**Required work**
After locating the line containing "Image resolution: width=1372", restate that line and each one after it exactly, through the last line of the material.

Segment Open

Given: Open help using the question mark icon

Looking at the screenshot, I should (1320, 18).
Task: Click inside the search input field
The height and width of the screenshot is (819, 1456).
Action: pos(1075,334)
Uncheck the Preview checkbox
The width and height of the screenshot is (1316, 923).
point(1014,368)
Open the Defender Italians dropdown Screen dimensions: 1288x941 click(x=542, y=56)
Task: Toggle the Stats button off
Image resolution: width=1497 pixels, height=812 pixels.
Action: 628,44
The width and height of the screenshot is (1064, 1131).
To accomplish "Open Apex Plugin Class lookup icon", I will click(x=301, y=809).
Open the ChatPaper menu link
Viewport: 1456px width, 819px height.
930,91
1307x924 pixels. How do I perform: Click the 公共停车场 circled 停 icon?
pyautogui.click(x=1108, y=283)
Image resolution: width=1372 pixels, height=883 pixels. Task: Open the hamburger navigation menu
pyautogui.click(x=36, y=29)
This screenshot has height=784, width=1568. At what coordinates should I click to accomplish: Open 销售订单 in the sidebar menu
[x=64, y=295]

Segment Closed

**Problem solution**
Image resolution: width=1372 pixels, height=883 pixels. Task: Open the hamburger navigation menu
pyautogui.click(x=36, y=29)
This screenshot has height=784, width=1568. At what coordinates should I click to accomplish: Open 销售订单 in the sidebar menu
[x=64, y=295]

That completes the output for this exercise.